Originally in The Sun newspaper's Friday Entertainment Section
Tell us about My Criminal World…
It’s a psychological thriller wrapped around a police procedural. The narrator is struggling crime writer David, who’s battling market pressure to make his work more violent and popular. As he tries to incorporate his agent’s advice into his new crime novel, so his own world begins to unravel around him. A suspicious death suddenly and brutally enables David to sample the reality of crime inside out, so to speak.
Why is crime such a popular genre, do you think?
People like strong, urgent narratives. While crime stories need clever convincing plots, they are also grappling with life and death. What could be more important? And nowadays, the genre isn’t just about who committed the murder, but why.
Do you think men and women enjoy crime novels equally?
Women make up a staggering majority of crime fiction readers - almost 70 percent. There has been a longstanding idea that this is because women, with a keener sense of justice and social disharmony, like order to trump disorder, good to triumph over evil. Women also read more than men.
What other writers do you admire?
In the crime genre Raymond Chandler probably sits at the top for his style, his wit and his morals. His great sleuth Philip Marlowe wasn’t interested in money or keeping on the right side of the law, but in being a man of honour. And I love Patricia Highsmith for introducing us to Tom Ripley - a psychopathic murderer, who also happens to be enthralling, entertaining and unbelievably smart.

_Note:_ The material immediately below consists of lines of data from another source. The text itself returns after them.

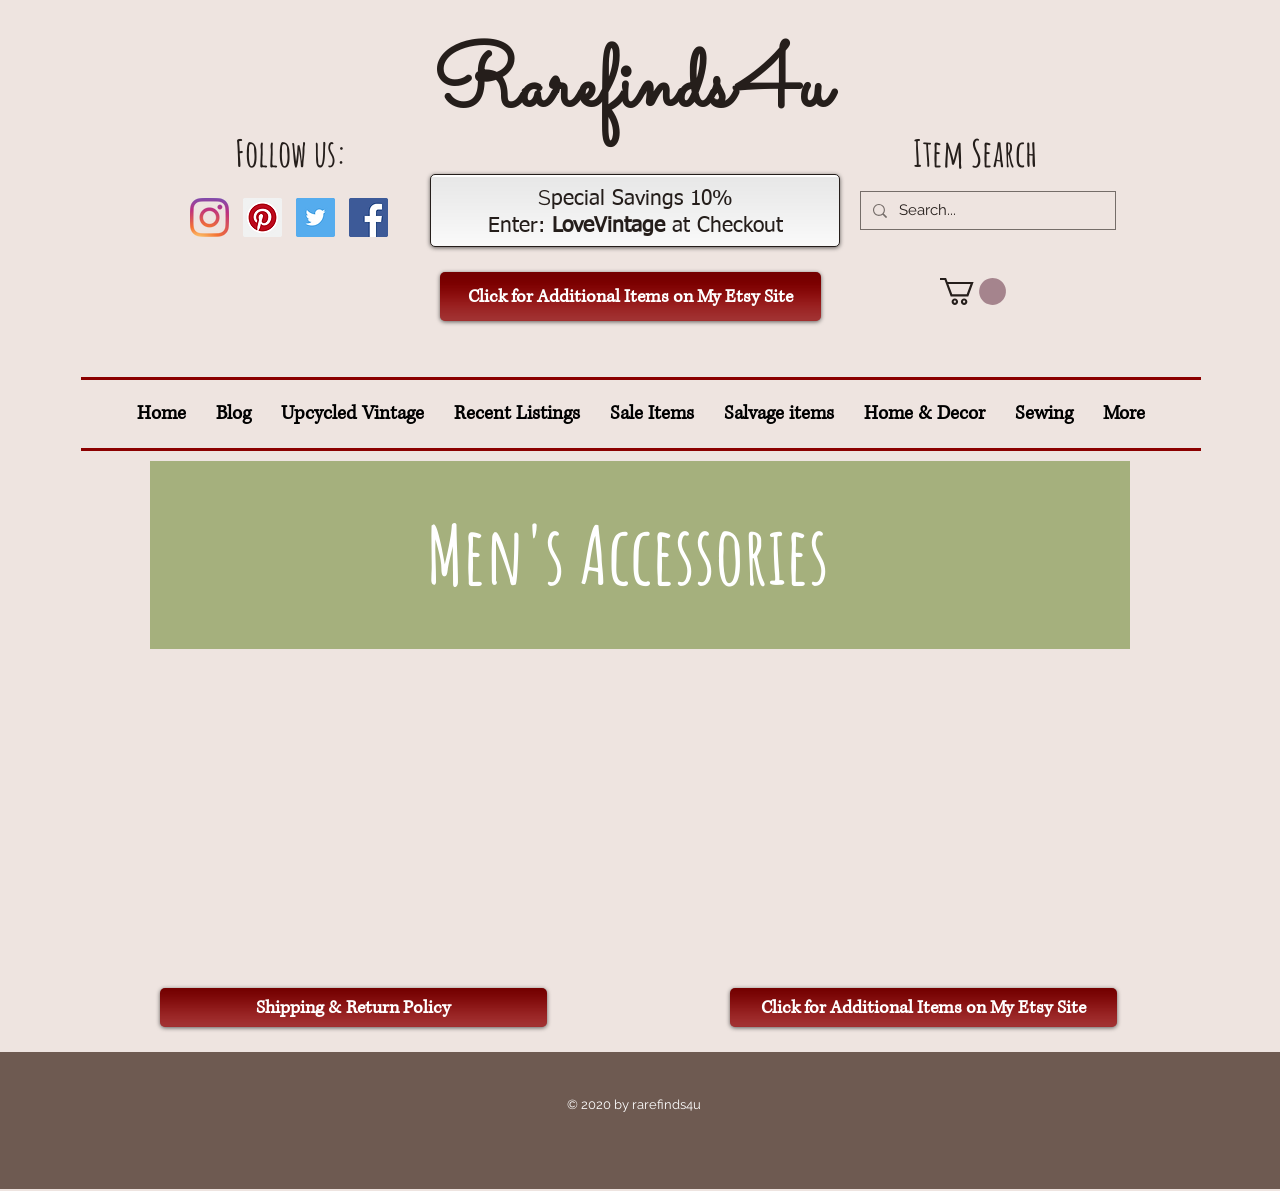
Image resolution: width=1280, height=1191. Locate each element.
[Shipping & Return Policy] (353, 1007)
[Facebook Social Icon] (368, 217)
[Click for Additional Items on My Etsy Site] (630, 296)
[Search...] (986, 210)
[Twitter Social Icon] (315, 217)
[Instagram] (209, 217)
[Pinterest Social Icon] (262, 217)
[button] (973, 291)
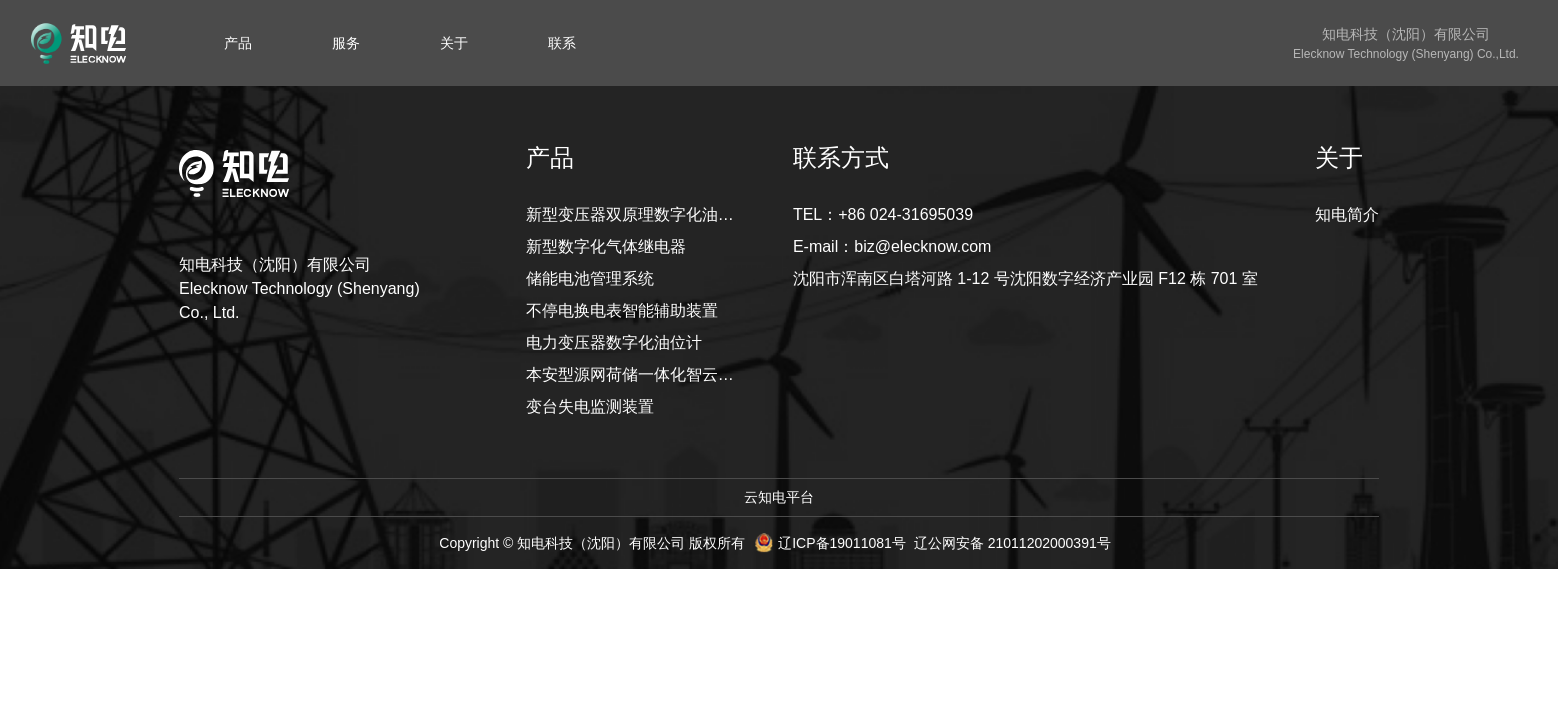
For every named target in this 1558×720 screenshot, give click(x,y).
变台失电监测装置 (590, 406)
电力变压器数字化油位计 (614, 342)
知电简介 (1347, 214)
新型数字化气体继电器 (606, 246)
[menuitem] (238, 43)
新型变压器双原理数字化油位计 (631, 214)
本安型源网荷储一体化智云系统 (631, 374)
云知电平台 (779, 497)
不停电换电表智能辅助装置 (622, 310)
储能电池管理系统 (590, 278)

Is there a book you wish you’d written?
There are hundreds of books I wish I’d been able to write. But you are only equipped with what you’ve got - your talent, such as it is, and your experience. Sure, I’d like to have written, let’s say, The Big Sleep. But I would not want to have been Chandler.
What are you working on at the moment?
I’m about halfway through my new novel - it features the lead detective from My Criminal World and her lover. Neither are happy with their working lives, but they are happy together. Then a dangerous proposition comes their way.